Putting Children First in AI: Kean University Professor Leads Research for Early Classrooms

Kean's Jennifer Chen studies how AI affects kids 3-8, pairing learning gains with ethical guardrails. Her work guides teachers and families on privacy, bias, and classroom use.

Categorized in: AI News Education
Published on: Dec 02, 2025
Putting Children First in AI: Kean University Professor Leads Research for Early Classrooms

Kean Professor Leads Research on AI in Early Childhood Education

Published December 1

As AI moves into classrooms, Professor Jennifer Chen, Ed.D., is leading research on how it affects children ages 3 to 8-and how educators and families can use it ethically, responsibly, and effectively. Her recent articles in AI Enhanced Learning and Early Childhood Education Journal report clear benefits for learning and comprehension, alongside real ethical challenges. Her work helps position Kean University at the front of AI and technology research in education.

"Professor Chen's research reflects Kean's commitment to innovation in education," said Sancha K. Gray, Ed.D., acting dean of Kean's College of Education. "By examining both the opportunities and responsibilities that come with AI, she is helping educators lead in a changing digital environment."

Why this matters for educators

Early childhood is where habits, expectations, and trust with technology begin. Thoughtful choices now can lift learning, protect children, and set better norms for schools and vendors. The goal isn't more tech-it's better learning with clear guardrails.

Children's rights, data protection, and well-being

"AI is a double-edged sword," Chen said. "It can be beneficial, but we must ensure that children's well-being is safeguarded and that parents and teachers understand how these technologies are being used for, with and by children."

Her research flags common risks for young learners: sharing personal information with AI tools, exposure to biased or inaccurate content, developmentally inappropriate responses from conversational agents, and long-term digital footprints children can't fully anticipate.

Chen also calls out the lack of transparency from companies collecting children's data. She advocates for clear policies on data use and consent so families can make informed choices. For context on privacy requirements, see the FTC's COPPA guidance and UNICEF's Policy Guidance on AI for Children.
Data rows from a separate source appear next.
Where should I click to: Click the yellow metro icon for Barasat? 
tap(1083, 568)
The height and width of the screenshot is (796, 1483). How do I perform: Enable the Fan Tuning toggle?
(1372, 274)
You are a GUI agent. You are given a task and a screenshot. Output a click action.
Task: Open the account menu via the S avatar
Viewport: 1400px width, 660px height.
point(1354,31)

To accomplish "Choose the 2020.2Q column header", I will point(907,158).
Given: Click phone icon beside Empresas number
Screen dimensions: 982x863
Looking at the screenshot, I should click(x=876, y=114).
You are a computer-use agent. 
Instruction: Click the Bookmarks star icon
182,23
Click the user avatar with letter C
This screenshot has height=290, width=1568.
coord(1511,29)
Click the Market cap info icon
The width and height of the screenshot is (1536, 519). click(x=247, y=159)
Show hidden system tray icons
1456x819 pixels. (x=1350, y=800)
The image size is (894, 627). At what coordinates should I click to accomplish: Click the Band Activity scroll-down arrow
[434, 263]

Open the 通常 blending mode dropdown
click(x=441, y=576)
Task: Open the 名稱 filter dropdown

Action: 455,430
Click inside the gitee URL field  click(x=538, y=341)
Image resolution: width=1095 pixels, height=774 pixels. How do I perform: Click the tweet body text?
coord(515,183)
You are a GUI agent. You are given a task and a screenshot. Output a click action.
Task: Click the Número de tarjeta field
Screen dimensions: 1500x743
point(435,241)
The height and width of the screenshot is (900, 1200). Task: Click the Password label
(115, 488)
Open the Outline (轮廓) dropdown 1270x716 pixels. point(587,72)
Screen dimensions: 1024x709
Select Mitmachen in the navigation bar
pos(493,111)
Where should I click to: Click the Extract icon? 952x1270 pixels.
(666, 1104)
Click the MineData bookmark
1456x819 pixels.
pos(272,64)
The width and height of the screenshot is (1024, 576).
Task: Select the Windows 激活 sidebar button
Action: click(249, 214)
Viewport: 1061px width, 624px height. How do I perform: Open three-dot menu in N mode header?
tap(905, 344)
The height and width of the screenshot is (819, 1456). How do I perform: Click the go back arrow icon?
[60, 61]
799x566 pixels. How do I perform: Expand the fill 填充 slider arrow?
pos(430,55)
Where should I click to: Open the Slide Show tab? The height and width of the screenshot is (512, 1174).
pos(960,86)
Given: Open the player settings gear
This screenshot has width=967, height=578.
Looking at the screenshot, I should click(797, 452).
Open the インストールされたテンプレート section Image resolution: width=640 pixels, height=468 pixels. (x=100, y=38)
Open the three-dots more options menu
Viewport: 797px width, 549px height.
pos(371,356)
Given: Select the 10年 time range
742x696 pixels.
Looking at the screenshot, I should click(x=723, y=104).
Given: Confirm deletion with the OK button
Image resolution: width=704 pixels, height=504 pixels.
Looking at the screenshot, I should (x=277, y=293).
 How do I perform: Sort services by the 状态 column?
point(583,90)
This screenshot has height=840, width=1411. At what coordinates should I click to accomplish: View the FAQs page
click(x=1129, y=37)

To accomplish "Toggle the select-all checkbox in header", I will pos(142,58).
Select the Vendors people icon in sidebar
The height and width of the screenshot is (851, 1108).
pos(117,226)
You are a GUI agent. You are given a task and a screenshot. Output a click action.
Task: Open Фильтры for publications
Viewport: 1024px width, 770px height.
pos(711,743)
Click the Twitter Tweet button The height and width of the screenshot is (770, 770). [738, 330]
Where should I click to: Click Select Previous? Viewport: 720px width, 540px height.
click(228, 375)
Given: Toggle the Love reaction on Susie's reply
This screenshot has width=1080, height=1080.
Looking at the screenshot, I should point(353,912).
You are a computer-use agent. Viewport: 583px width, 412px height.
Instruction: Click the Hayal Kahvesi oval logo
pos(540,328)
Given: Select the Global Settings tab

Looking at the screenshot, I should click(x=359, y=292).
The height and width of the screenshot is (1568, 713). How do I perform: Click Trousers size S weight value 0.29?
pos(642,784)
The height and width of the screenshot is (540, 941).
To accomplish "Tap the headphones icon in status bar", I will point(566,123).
What's working in classrooms

Chen highlights a second-grade teacher who used an AI platform to adapt lessons for bilingual students. The result: more accessible content, quicker feedback, and targeted practice without sidelining teacher judgment.

Her work is backed by University-wide support. Kean offers workshops on AI for teaching and student learning, a bachelor's degree in AI, and interdisciplinary collaboration on an NSF grant proposal to expand research training for teachers and students.

Practical guardrails for PK-3 educators

  • Start with purpose: define the learning goal before choosing a tool. If AI doesn't improve feedback, access, or differentiation, skip it.
  • Minimize data: use the least amount of student data possible. Turn off tracking features and avoid uploading identifiable content.
  • Review policies: examine vendor privacy terms and retention periods. Prefer tools with clear consent workflows and audit logs.
  • Keep a human in the loop: verify outputs for accuracy, bias, and developmental fit. Model fact-checking with your class.
  • Teach safe use: practice age-appropriate prompts, discuss what not to share, and set boundaries for time and topics.
  • Document and communicate: share tool lists, purposes, and data practices with families; offer opt-in or alternatives when feasible.

Building capacity

Chen's goal is to help teachers and parents integrate AI safely and responsibly. "Early childhood education is where everything starts," she said. "Children are encountering AI as early as preschool. Educators need the proper training and tools to use it responsibly and help children build AI literacy from the very beginning."

If your district is planning professional learning on AI, consider structured pathways that connect classroom goals with tool choice, privacy, and assessment. For curated options by role, see AI courses by job.

The bottom line

AI can extend good teaching, but it must protect children first. Chen's research offers a clear signal to schools: pair innovation with ethics, build AI literacy early, and keep educators firmly in control of the learning process.